Mahkemece, dahili davalı Ç.. B.. hakkındaki davanın idari yargı görevli olduğundan yargı yeri yönünden reddine, diğer davalılar hakkındaki davanın ise husumetten reddine karar verilmiş; hüküm, dahili davalı vekilince temyiz edilmiştir.
11.06.2013 tarihinde yürürlüğe giren 6487 sayılı yasanın 21. maddesi ile Kamulaştırma Kanununun geçici 6. maddesinde yapılan değişiklik ile; “Uygulama imar planlarında umumi hizmetlere ve resmî kurumlara ayrılmak suretiyle veya ilgili kanunların uygulamasıyla tasarrufu kısıtlanan taşınmazlar hakkında, 3/5/1985 tarihli ve 3194 sayılı İmar Kanununda öngörülen idari başvuru ve işlemler tamamlandıktan sonra idari yargıda dava açılabilir. Bu madde hükümleri karara bağlanmamış veya kararı kesinleşmemiş tüm davalara uygulanır.” hükmü getirilmiştir.

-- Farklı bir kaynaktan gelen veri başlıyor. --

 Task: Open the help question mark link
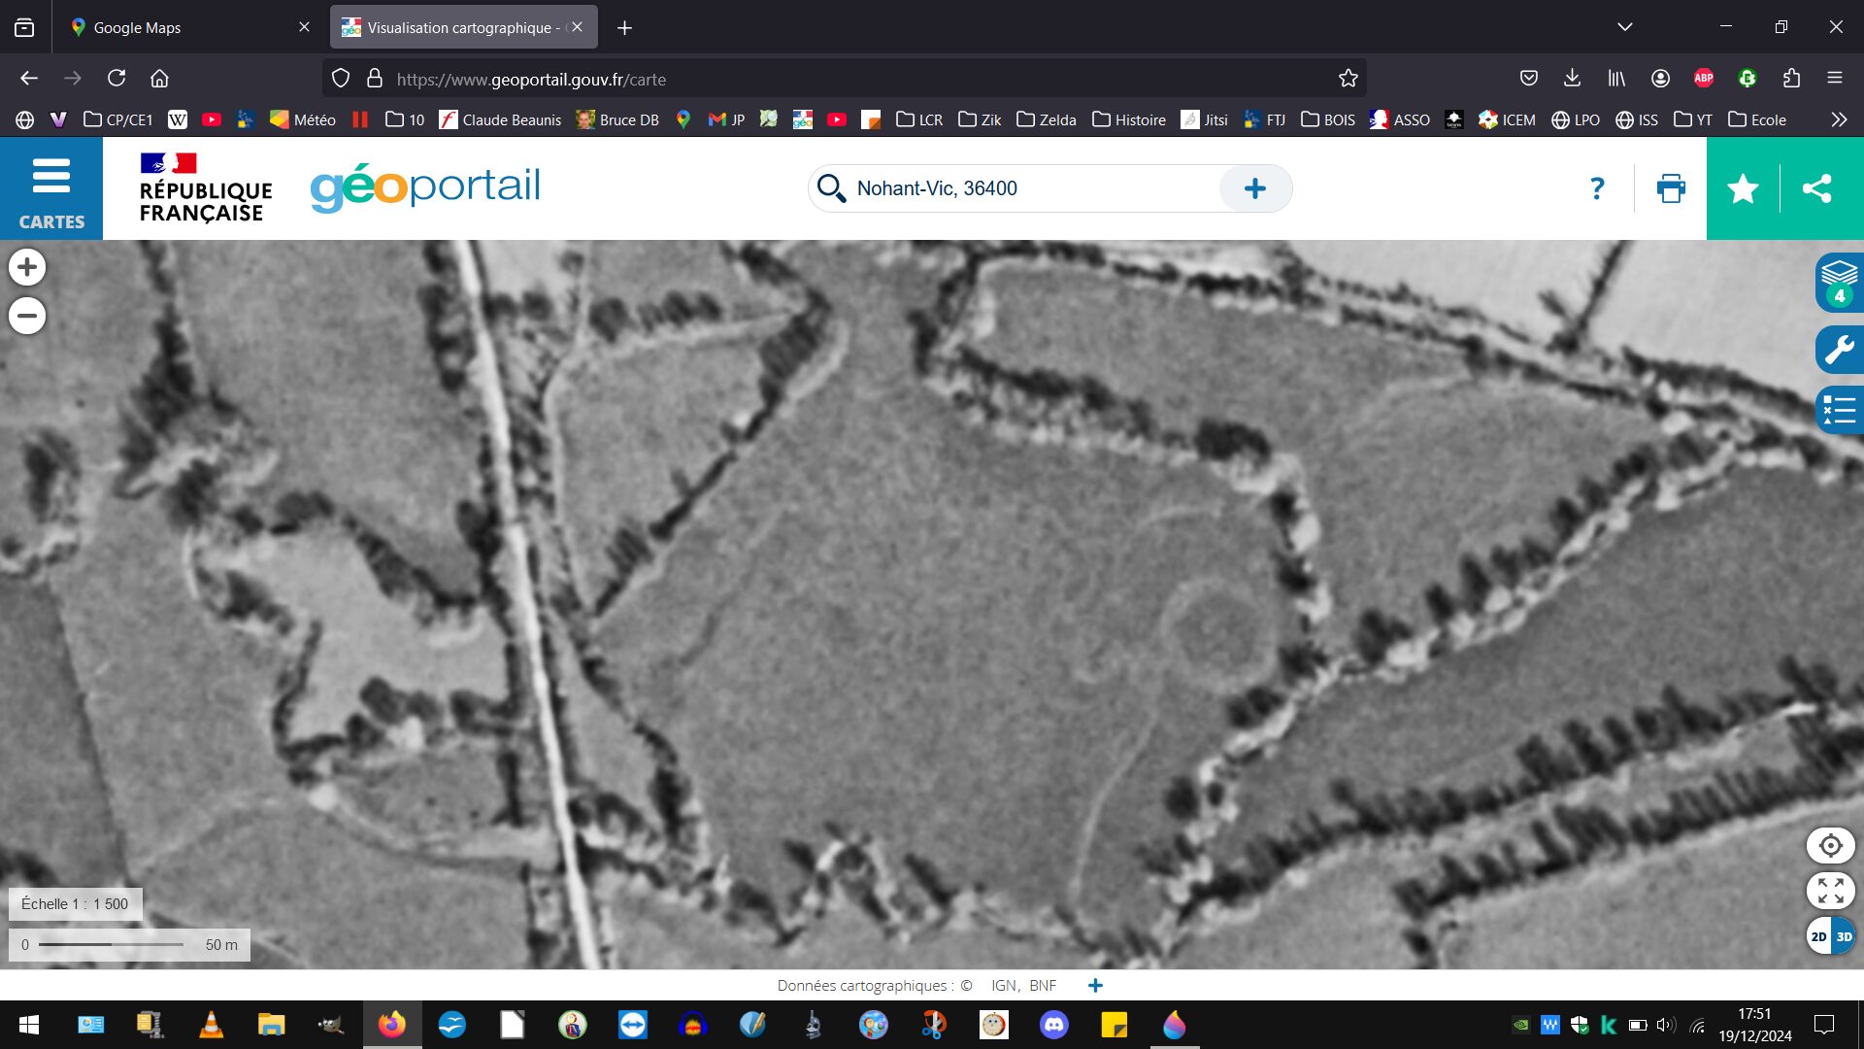tap(1597, 188)
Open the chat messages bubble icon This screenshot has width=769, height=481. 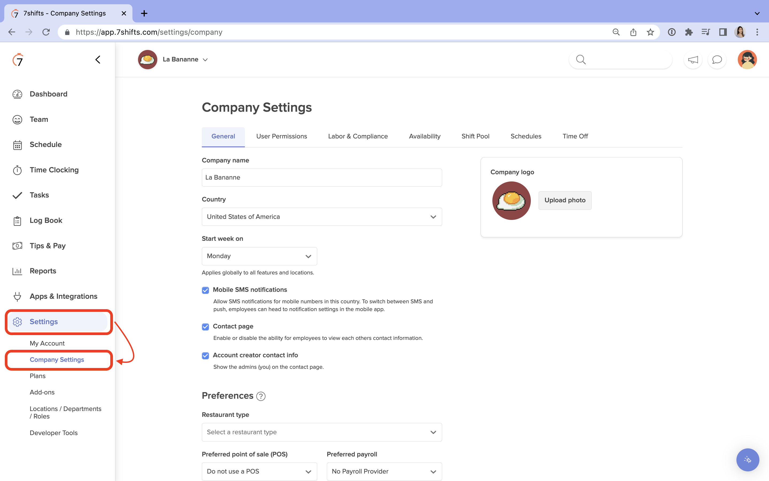[x=717, y=60]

Öte yandan Anayasa Mahkemesi’nin 25.09.2013 gün 2013/93 esas, 2013/101 Karar sayılı ilamında da; “Kamulaştırmasız el atmadan söz edilebilmesi için taşınmaz zilyetliğinin idareye geçmesi ve taşınmazın fiilen kamu hizmetine tahsis edilmiş olması gerektiği; imar kısıtlamalarında taşınmazın zilyetliğinin malikte kalmaya devam etmekte olup, yalnızca malikin tasarruf yetkisinin, ilgili mevzuattan kaynaklanan bazı kısıtlamalara maruz kaldığı, bu nedenle imar kısıtlamalarından kaynaklanan tazminat davalarının idari yargıda açılabileceği” kabul edilmiştir.
Dava konusu taşınmaz da imar planında olimpiyat park alanı olarak ayrılmış ise de; mahallinde yapılan keşif sonrası alınan bilirkişi raporlarına göre, taşınmaza davalı idarece fiilen el atılmadığı anlaşıldığından, yazılı gerekçelerle davanın reddine karar verilmesinde bir isabetsizlik görülmemiştir.
Dahili davalı vekilinin temyiz itirazları yerinde olmadığından usul ve yasaya uygun hükmün ONANMASINA, dahili davalı harçtan muaf olduğundan harç alınmamasına, 09.02.2015 gününde oybirliğiyle karar verildi.